Celiac Immunogenic Potential of α-Gliadin Epitope Variants from Triticum and Aegilops Species

Abstract

This study investigates the immunotoxic potential of α-gliadins in wheat species and their implications for celiac disease (CD). Gluten, the primary structural protein complex in wheat, contains α-gliadins, which are rich in T-cell stimulating epitopes (DQ2.5-glia-α1, DQ2.5-glia-α2, and DQ2.5-glia-α3) that trigger immune responses in individuals with CD. The analysis spanned diploid, tetraploid, and hexaploid wheat species, focusing on the abundance and immunostimulatory capacity of canonical epitopes and their variants.The findings reveal that DQ2.5-glia-α1 and DQ2.5-glia-α3 are more prevalent than DQ2.5-glia-α2. Canonical DQ2.5-glia-α1 is notably abundant in genomes of the BBAADD, AA, and DD types, while DQ2.5-glia-α3 epitope variants are highly represented in BBAADD and BBAA wheats, despite a lower presence of the canonical form.
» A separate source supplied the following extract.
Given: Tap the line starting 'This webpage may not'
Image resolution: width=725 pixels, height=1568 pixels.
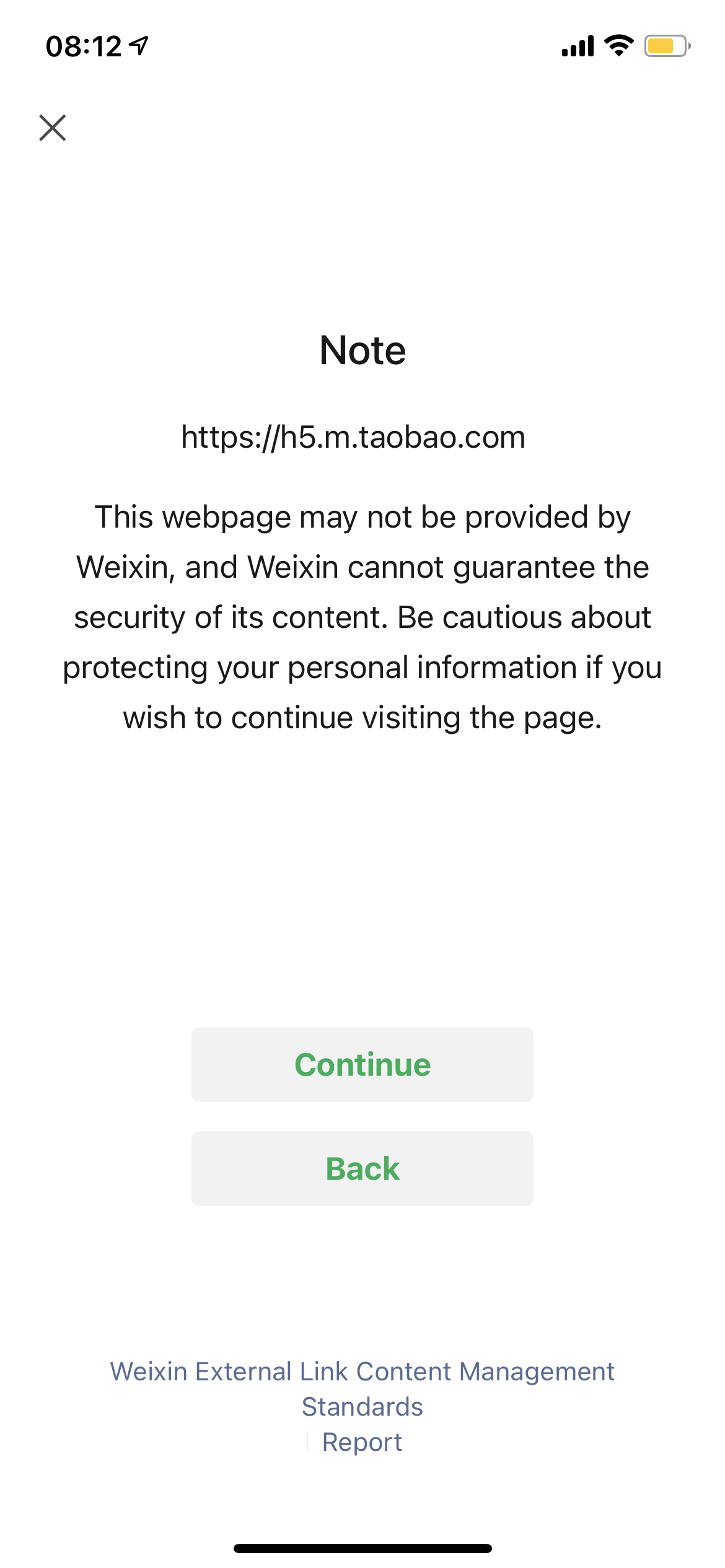Looking at the screenshot, I should (x=362, y=517).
Importantly, the introduction of a natural amino acid substitution (Q to H) at any position effectively neutralized the immunotoxicity of the epitopes without compromising wheat's functional properties.This work underscores the potential of targeted amino acid substitutions as a strategy to develop wheat varieties that are safer for individuals with CD while preserving their technological value.